Stored items:
:::::

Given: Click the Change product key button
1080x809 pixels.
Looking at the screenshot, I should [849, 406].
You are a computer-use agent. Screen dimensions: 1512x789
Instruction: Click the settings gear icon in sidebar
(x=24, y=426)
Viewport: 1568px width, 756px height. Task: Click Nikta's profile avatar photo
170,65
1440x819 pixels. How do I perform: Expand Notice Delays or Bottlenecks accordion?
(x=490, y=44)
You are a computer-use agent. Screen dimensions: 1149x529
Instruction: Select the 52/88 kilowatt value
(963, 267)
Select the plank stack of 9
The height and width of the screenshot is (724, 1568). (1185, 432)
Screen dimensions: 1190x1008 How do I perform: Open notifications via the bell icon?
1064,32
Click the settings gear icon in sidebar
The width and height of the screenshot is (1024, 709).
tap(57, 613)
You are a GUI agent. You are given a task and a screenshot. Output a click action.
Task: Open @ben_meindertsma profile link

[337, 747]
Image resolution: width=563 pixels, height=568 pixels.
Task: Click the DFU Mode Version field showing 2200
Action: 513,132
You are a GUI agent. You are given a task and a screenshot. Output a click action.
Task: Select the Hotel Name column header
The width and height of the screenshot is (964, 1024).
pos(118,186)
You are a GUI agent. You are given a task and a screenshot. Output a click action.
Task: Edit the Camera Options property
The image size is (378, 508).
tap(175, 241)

:::::

§ **Required action**
Your response must contain all of the records, copied exactly.

§ **Reply**
Given: Click the Change product key button
1080x809 pixels.
Looking at the screenshot, I should [849, 406].
You are a computer-use agent. Screen dimensions: 1512x789
Instruction: Click the settings gear icon in sidebar
(x=24, y=426)
Viewport: 1568px width, 756px height. Task: Click Nikta's profile avatar photo
170,65
1440x819 pixels. How do I perform: Expand Notice Delays or Bottlenecks accordion?
(x=490, y=44)
You are a computer-use agent. Screen dimensions: 1149x529
Instruction: Select the 52/88 kilowatt value
(963, 267)
Select the plank stack of 9
The height and width of the screenshot is (724, 1568). (1185, 432)
Screen dimensions: 1190x1008 How do I perform: Open notifications via the bell icon?
1064,32
Click the settings gear icon in sidebar
The width and height of the screenshot is (1024, 709).
tap(57, 613)
You are a GUI agent. You are given a task and a screenshot. Output a click action.
Task: Open @ben_meindertsma profile link

[337, 747]
Image resolution: width=563 pixels, height=568 pixels.
Task: Click the DFU Mode Version field showing 2200
Action: 513,132
You are a GUI agent. You are given a task and a screenshot. Output a click action.
Task: Select the Hotel Name column header
The width and height of the screenshot is (964, 1024).
pos(118,186)
You are a GUI agent. You are given a task and a screenshot. Output a click action.
Task: Edit the Camera Options property
The image size is (378, 508).
tap(175, 241)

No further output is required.